--- DIRECTIONS FOR THIS TASK ---
Rewrite the lines below with each "Instruction:" swapped for "Goal:", keeping everything else unchanged.

--- RECORDS PROVIDED ---
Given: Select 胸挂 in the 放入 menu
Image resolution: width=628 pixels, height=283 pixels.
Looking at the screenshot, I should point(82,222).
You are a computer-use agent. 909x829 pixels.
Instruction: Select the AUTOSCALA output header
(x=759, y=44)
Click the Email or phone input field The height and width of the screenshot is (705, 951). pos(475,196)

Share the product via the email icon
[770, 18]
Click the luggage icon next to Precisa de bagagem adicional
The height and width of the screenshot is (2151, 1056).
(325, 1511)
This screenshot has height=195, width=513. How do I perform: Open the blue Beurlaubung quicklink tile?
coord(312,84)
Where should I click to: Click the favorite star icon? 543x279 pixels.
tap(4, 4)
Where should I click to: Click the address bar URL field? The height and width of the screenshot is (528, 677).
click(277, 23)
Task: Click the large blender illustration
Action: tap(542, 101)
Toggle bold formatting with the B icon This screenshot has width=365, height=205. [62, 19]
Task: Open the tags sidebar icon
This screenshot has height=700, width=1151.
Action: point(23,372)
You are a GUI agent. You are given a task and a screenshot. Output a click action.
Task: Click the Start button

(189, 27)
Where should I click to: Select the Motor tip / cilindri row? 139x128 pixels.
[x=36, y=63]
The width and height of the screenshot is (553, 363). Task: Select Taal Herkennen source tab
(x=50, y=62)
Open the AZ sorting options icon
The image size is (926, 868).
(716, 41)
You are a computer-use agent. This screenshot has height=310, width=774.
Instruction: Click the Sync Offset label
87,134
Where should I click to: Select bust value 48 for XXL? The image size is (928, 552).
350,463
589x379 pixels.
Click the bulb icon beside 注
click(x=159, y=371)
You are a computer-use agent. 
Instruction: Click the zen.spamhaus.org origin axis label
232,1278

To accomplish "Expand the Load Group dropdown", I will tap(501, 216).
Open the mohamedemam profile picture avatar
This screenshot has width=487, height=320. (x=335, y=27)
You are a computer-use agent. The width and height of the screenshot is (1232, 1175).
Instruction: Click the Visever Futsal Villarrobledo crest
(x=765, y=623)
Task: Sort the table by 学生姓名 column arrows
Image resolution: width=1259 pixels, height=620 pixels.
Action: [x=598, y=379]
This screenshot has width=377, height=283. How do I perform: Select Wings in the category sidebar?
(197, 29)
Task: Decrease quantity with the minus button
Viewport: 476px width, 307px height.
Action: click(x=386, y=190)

--- EXERCISE RESPONSE ---
Given: Select 胸挂 in the 放入 menu
Image resolution: width=628 pixels, height=283 pixels.
Looking at the screenshot, I should point(82,222).
You are a computer-use agent. 909x829 pixels.
Goal: Select the AUTOSCALA output header
(x=759, y=44)
Click the Email or phone input field The height and width of the screenshot is (705, 951). pos(475,196)

Share the product via the email icon
[770, 18]
Click the luggage icon next to Precisa de bagagem adicional
The height and width of the screenshot is (2151, 1056).
(325, 1511)
This screenshot has height=195, width=513. How do I perform: Open the blue Beurlaubung quicklink tile?
coord(312,84)
Where should I click to: Click the favorite star icon? 543x279 pixels.
tap(4, 4)
Where should I click to: Click the address bar URL field? The height and width of the screenshot is (528, 677).
click(277, 23)
Task: Click the large blender illustration
Action: tap(542, 101)
Toggle bold formatting with the B icon This screenshot has width=365, height=205. [62, 19]
Task: Open the tags sidebar icon
This screenshot has height=700, width=1151.
Action: point(23,372)
You are a GUI agent. You are given a task and a screenshot. Output a click action.
Task: Click the Start button

(189, 27)
Where should I click to: Select the Motor tip / cilindri row? 139x128 pixels.
[x=36, y=63]
The width and height of the screenshot is (553, 363). Task: Select Taal Herkennen source tab
(x=50, y=62)
Open the AZ sorting options icon
The image size is (926, 868).
(716, 41)
You are a computer-use agent. This screenshot has height=310, width=774.
Goal: Click the Sync Offset label
87,134
Where should I click to: Select bust value 48 for XXL? The image size is (928, 552).
350,463
589x379 pixels.
Click the bulb icon beside 注
click(x=159, y=371)
You are a computer-use agent. 
Goal: Click the zen.spamhaus.org origin axis label
232,1278

To accomplish "Expand the Load Group dropdown", I will tap(501, 216).
Open the mohamedemam profile picture avatar
This screenshot has width=487, height=320. (x=335, y=27)
You are a computer-use agent. The width and height of the screenshot is (1232, 1175).
Goal: Click the Visever Futsal Villarrobledo crest
(x=765, y=623)
Task: Sort the table by 学生姓名 column arrows
Image resolution: width=1259 pixels, height=620 pixels.
Action: [x=598, y=379]
This screenshot has width=377, height=283. How do I perform: Select Wings in the category sidebar?
(197, 29)
Task: Decrease quantity with the minus button
Viewport: 476px width, 307px height.
Action: click(x=386, y=190)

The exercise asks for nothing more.